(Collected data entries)
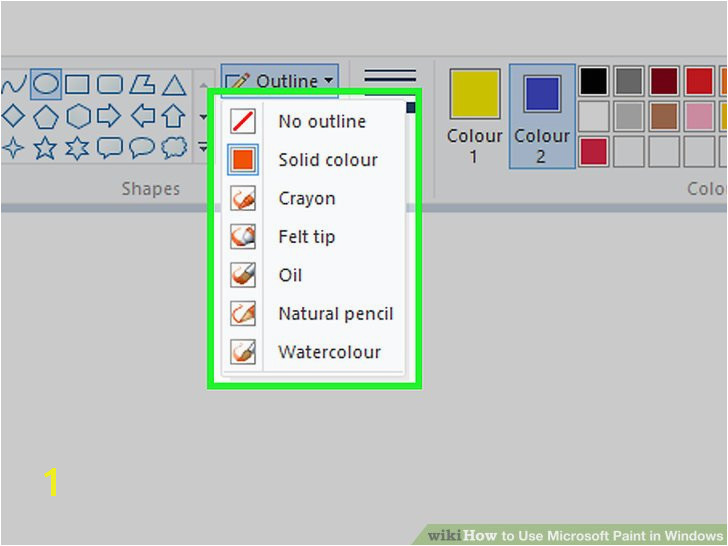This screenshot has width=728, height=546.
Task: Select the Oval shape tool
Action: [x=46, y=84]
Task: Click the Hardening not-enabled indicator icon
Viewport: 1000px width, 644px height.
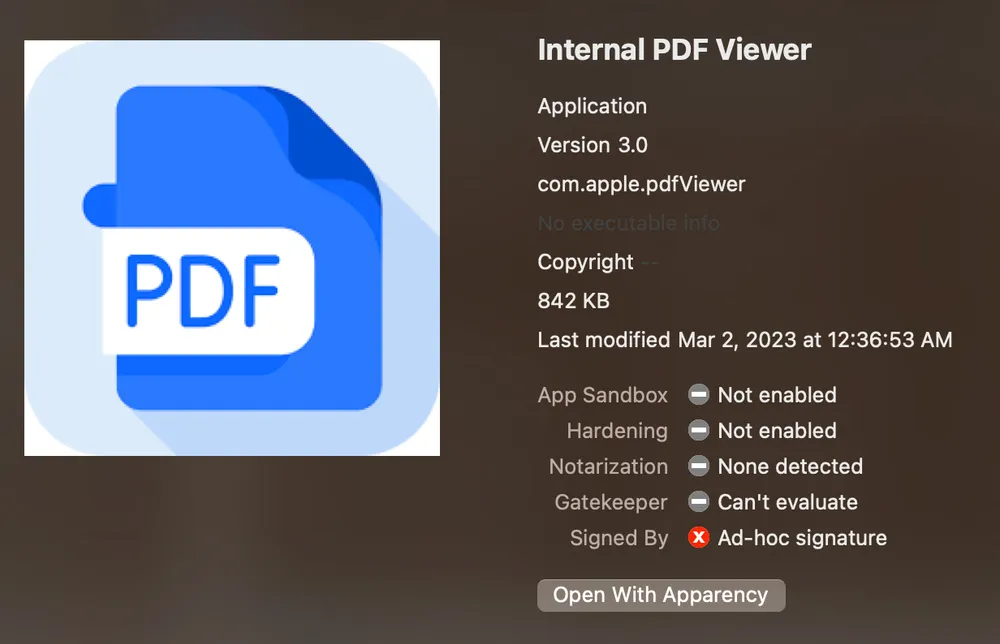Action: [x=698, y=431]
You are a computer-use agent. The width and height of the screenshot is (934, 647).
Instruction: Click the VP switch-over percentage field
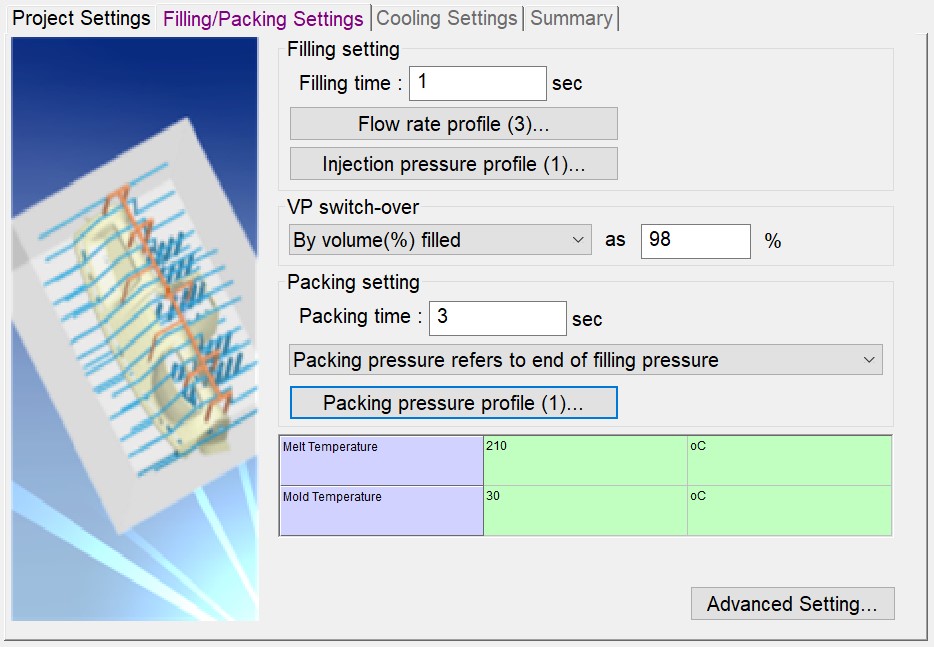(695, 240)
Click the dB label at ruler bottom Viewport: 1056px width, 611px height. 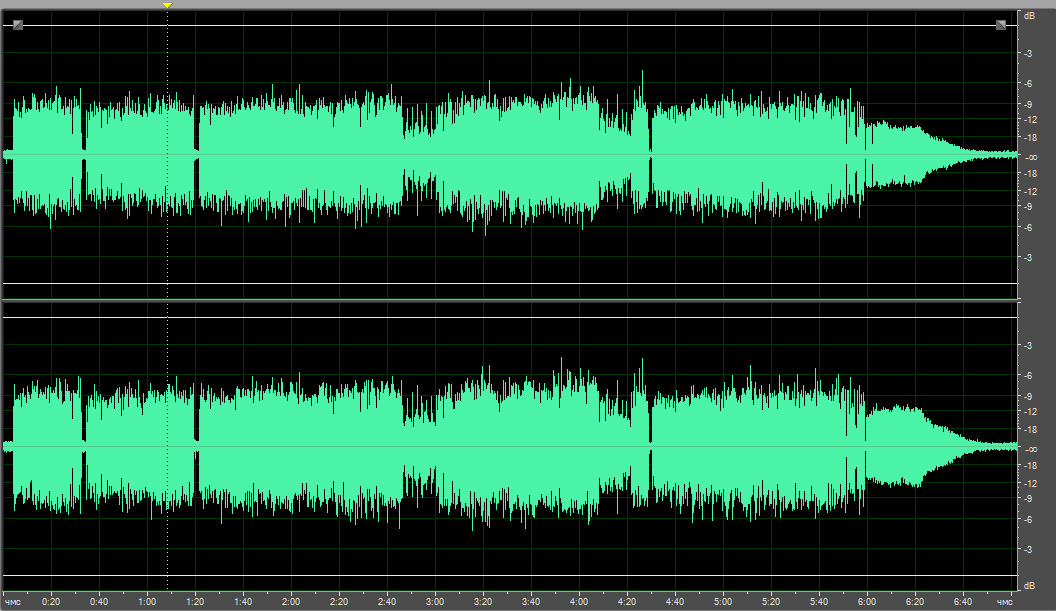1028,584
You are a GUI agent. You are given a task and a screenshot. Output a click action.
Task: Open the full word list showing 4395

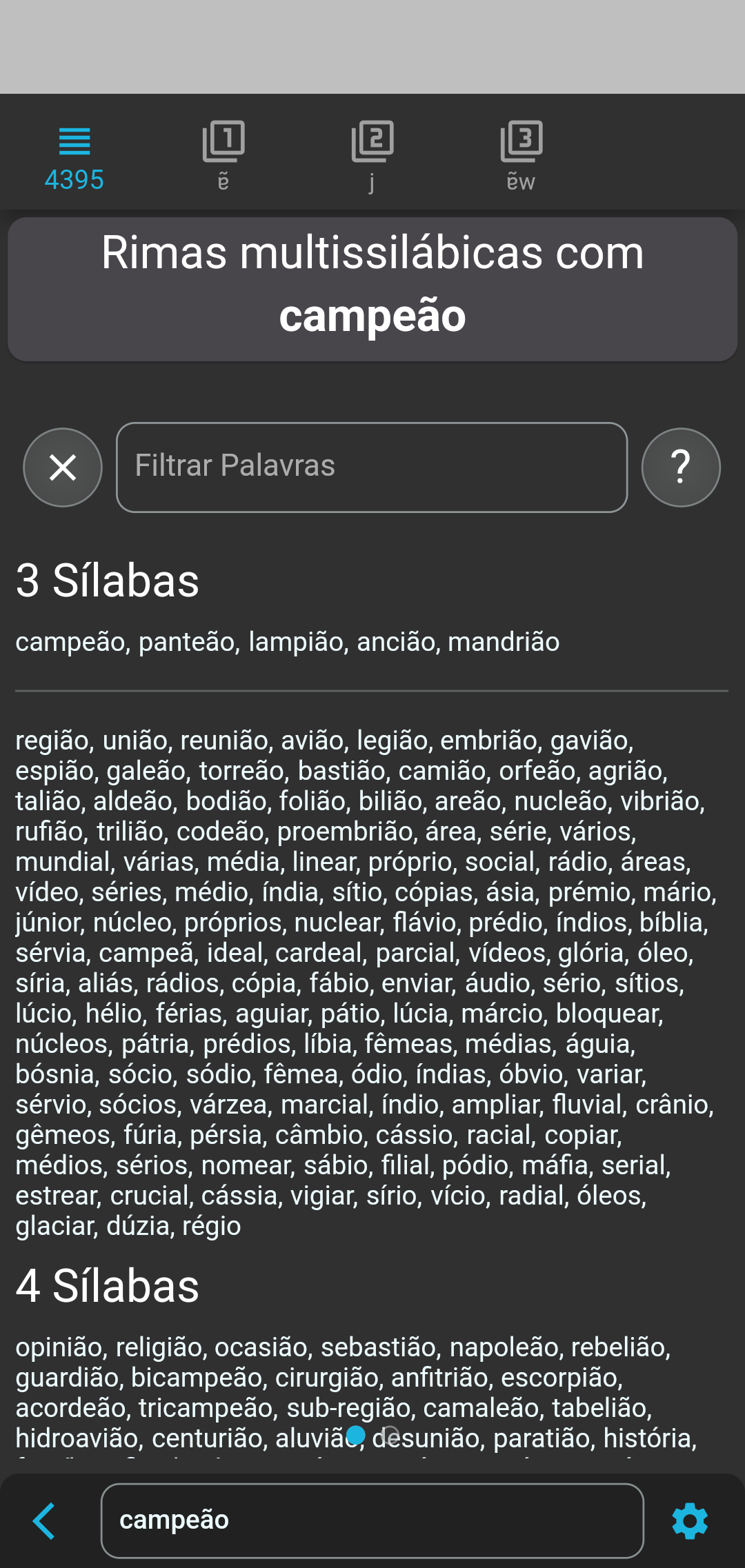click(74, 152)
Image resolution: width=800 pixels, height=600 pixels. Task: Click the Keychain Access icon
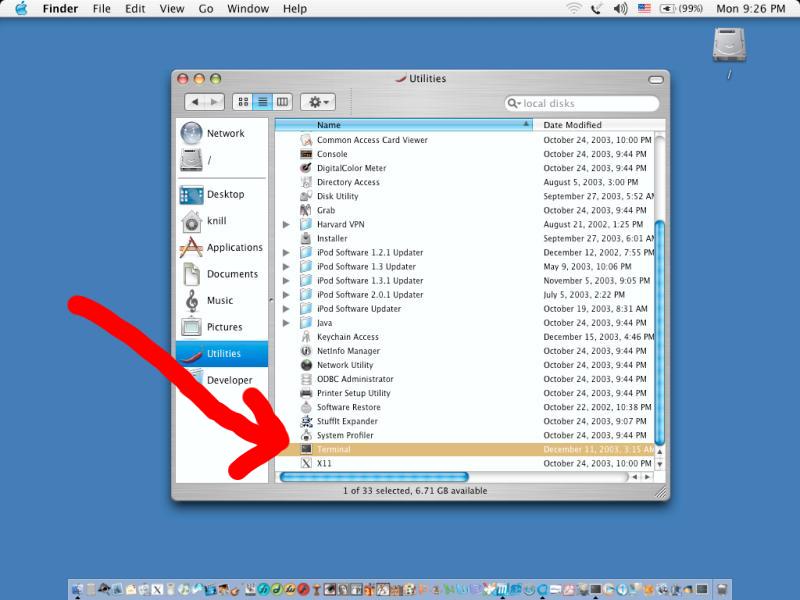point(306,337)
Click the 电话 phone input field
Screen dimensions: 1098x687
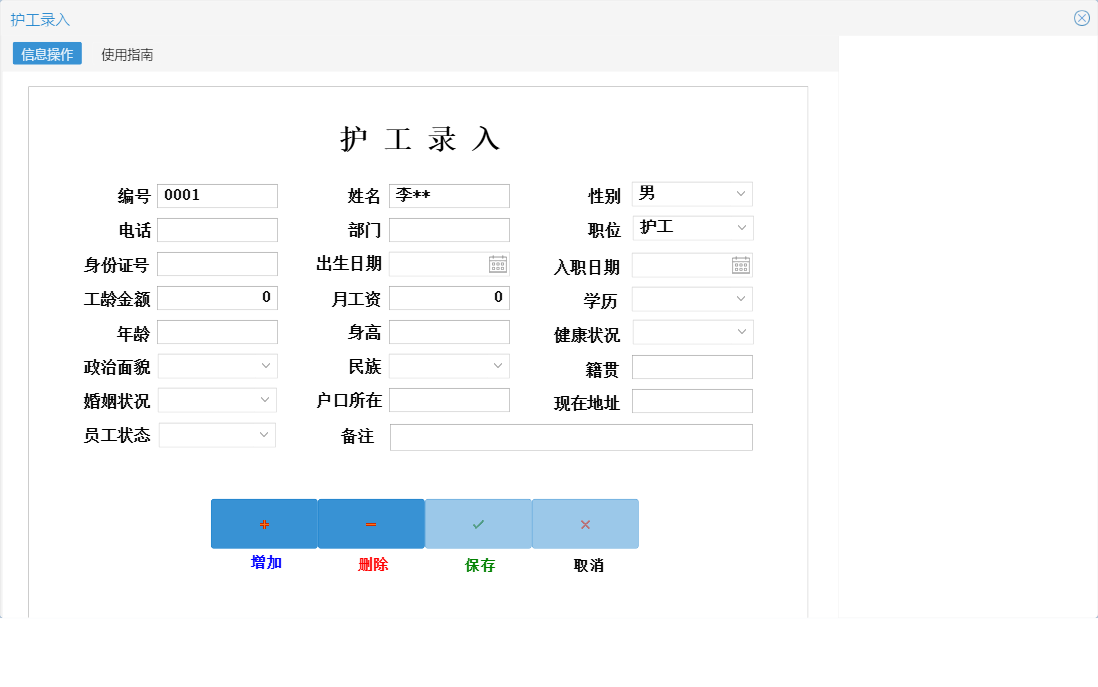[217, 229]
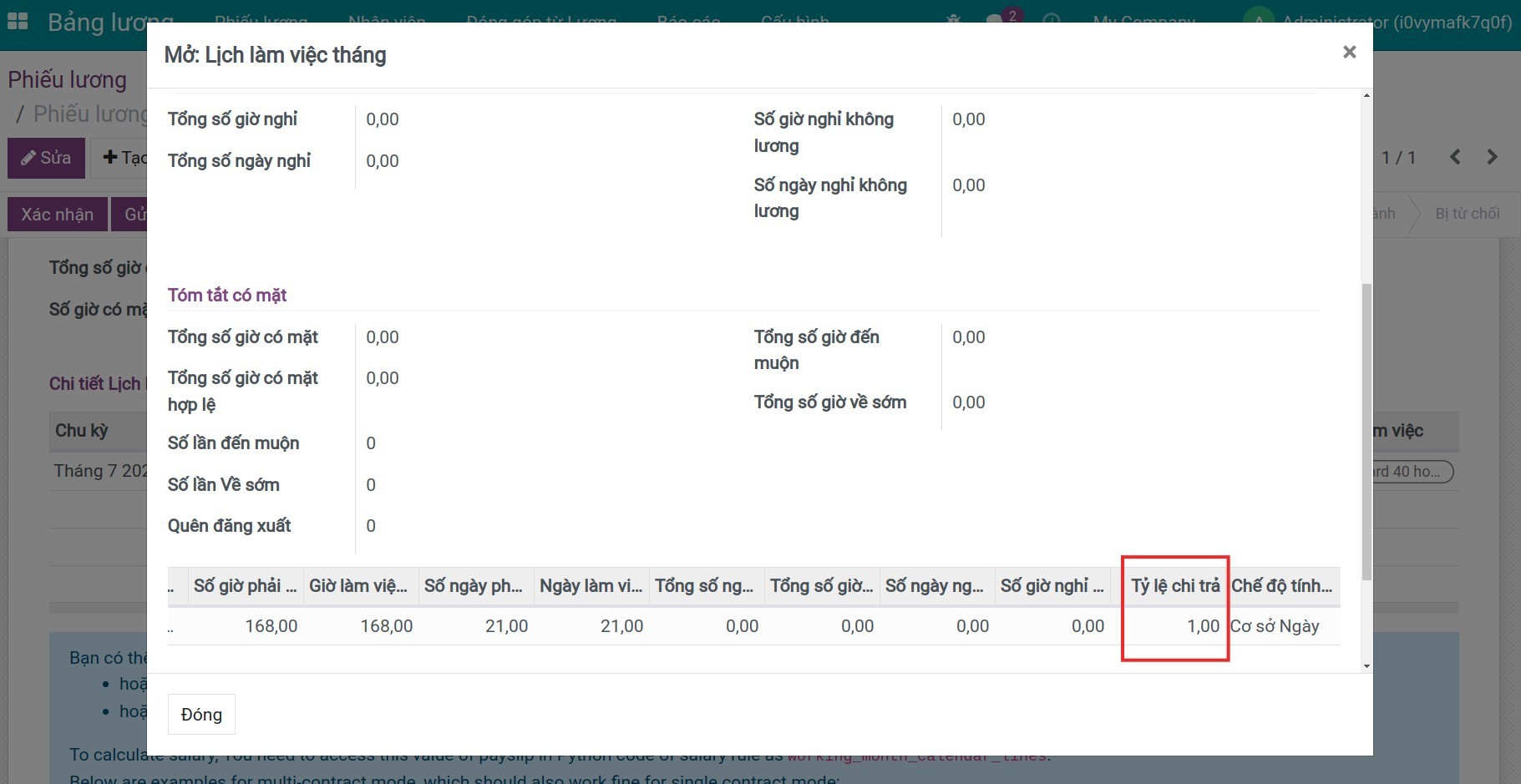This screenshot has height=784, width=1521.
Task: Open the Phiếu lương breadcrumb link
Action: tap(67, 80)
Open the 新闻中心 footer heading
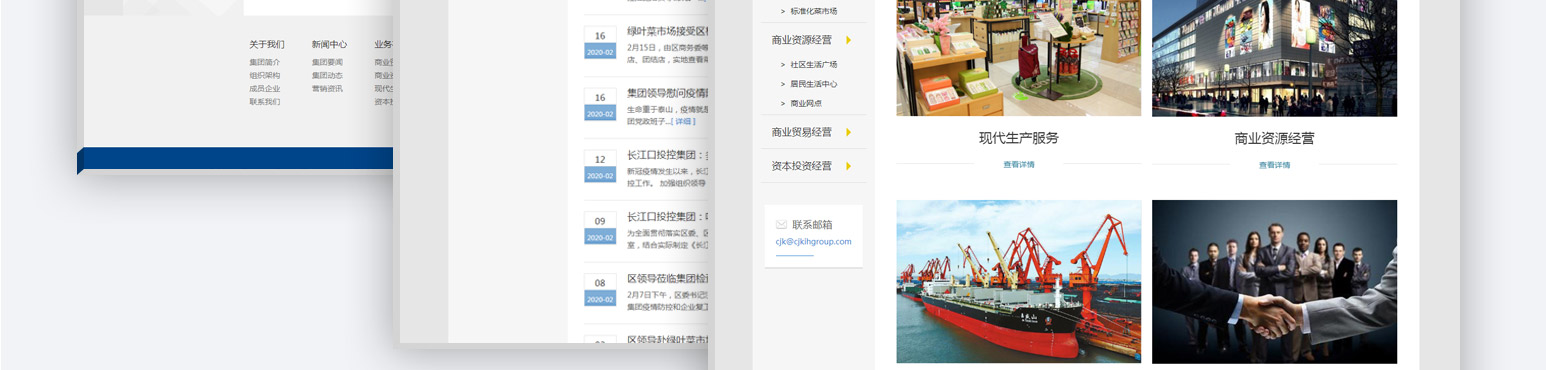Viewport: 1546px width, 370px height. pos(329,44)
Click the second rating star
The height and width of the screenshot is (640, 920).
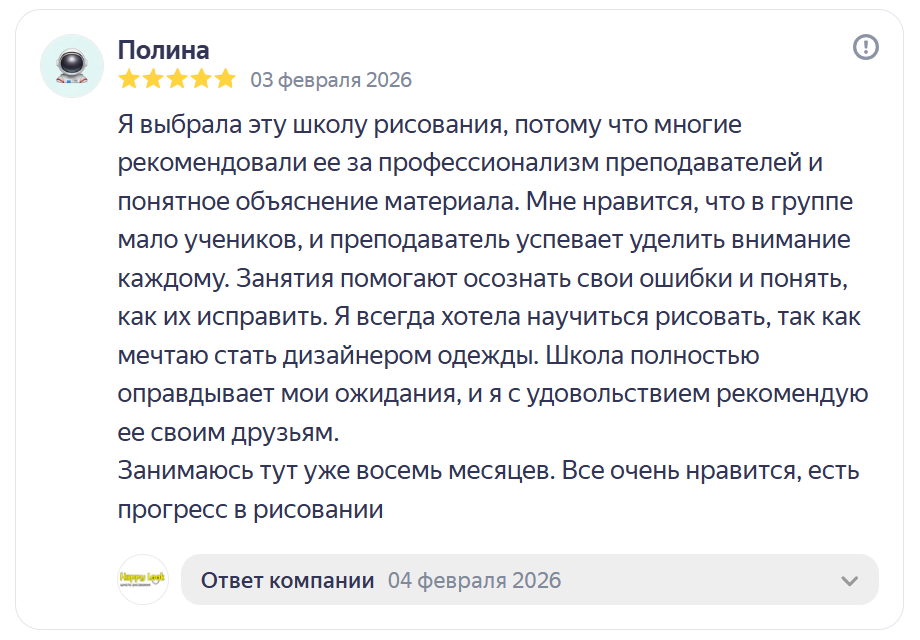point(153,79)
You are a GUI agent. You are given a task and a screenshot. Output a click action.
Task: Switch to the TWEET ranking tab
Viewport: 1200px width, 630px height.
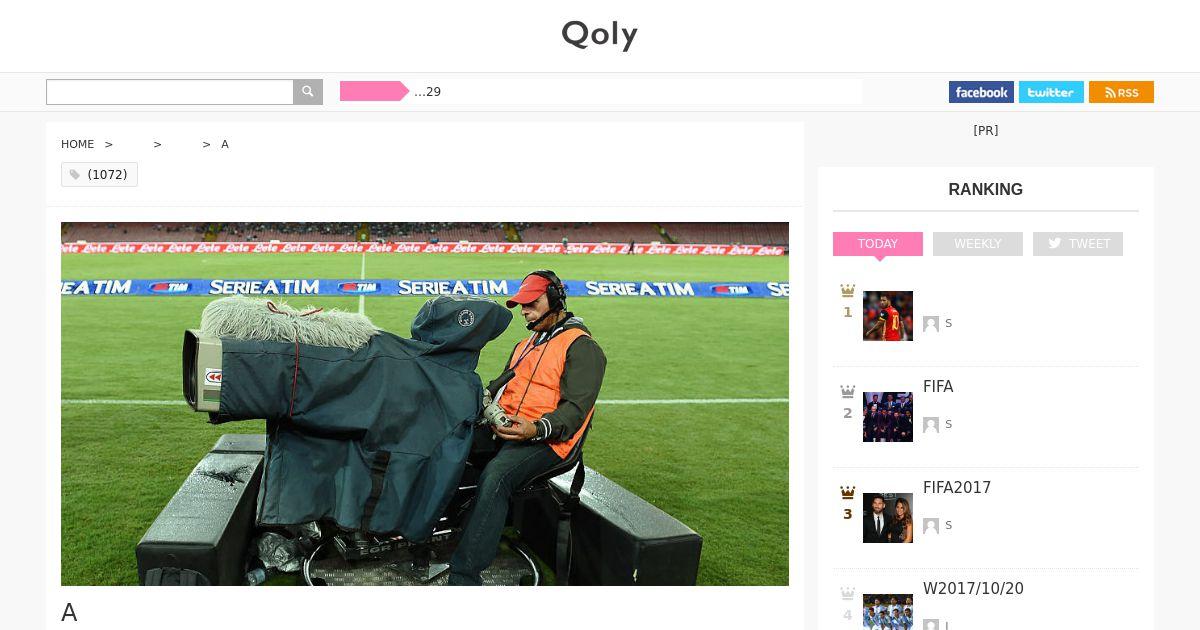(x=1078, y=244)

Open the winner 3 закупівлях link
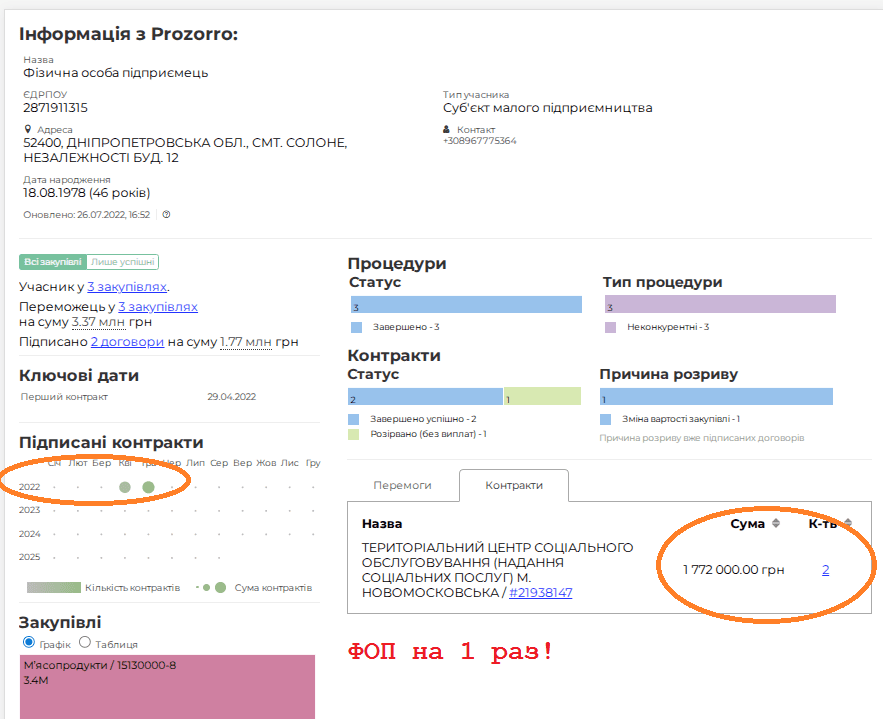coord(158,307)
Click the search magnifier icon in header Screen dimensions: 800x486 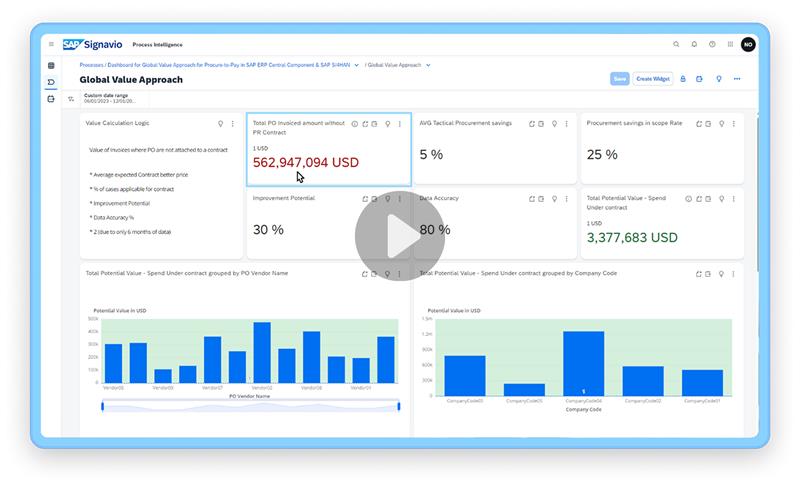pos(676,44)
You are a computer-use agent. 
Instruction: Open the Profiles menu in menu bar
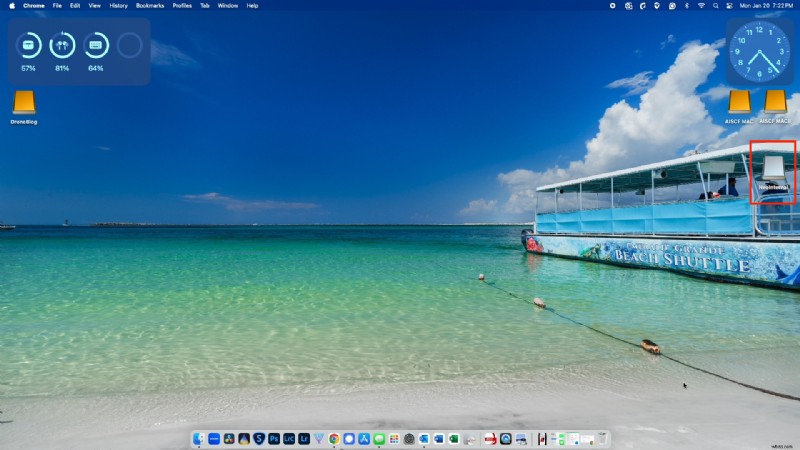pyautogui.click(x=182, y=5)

ACTIVITY: Copy out, from the data above, each line where the string "agent" is present.

SOLUTION TO THIS EXERCISE:
You are a computer-use agent. The width and height of the screenshot is (934, 647).
You are a GUI agent. You are given a task and a screenshot. Output a click action.
You are a GUI agent. You are given a task and a screenshot. Output a click action.
You are a computer-use agent. 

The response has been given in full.